Она вышла из домика. Собака метнулась к обрыву, резко замерла, сделала шажок вперед по краю, опустив морду, словно на что-то показывала.
Поскольку обрыв выступом нависал над морем и местами оброс можжевельником и всяким кустарником, внизу ничего толком не разглядишь. Метрах в десяти там была мелководная бухточка, полная ракушек, тины и ила, с каменным островком, связанным с сушей узкой полоской песка, гальки и камыша, поэтому в отлив туда можно добраться, не замочив ног.
Саша решила глянуть под обрыв. Опустилась на корточки, обняв Джаза за шею. Низкое солнце слепило глаза, она стала на колени, нащупала руками неровный край скального выступа, хвоинки кололи ладони, на воде виднелись легкие круги.
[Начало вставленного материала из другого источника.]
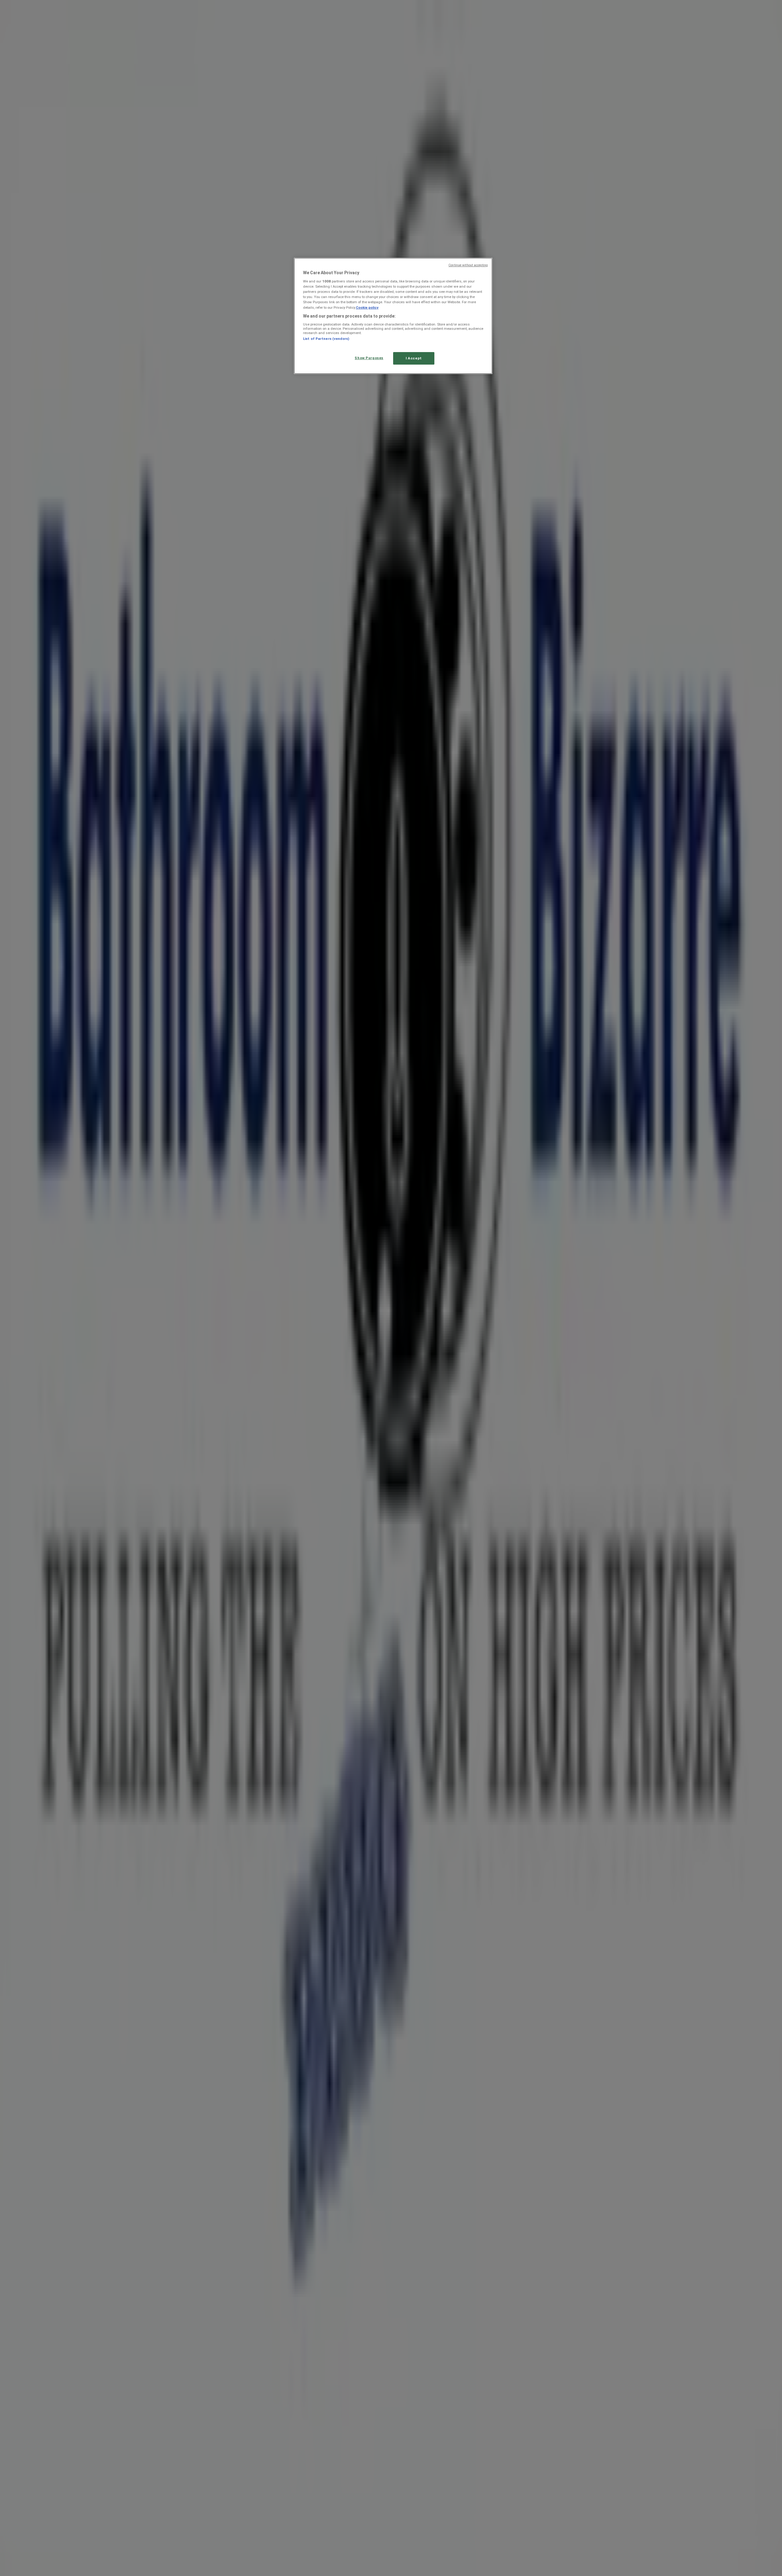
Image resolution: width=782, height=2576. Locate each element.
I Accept (414, 358)
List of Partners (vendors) (326, 339)
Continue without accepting (468, 265)
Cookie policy (367, 307)
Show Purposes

Бабушка лежала головой в воде, тело чуть покачивалось на поверхности, словно буй, словно забытая надувная пластиковая игрушка… одежда промокла, потемнела. Низкий луч света упал на нее, вода заискрилась. Тело облепили жгучие красные медузы. Рвота утопленников, так их называла бабушка. На спине зеленого вязаного жилета – логотип САГА: готовый взлететь сокол и семейный девиз внизу; поверхность воды была покрыта рябью, и оттого казалось, будто распростертые крылья шевелятся.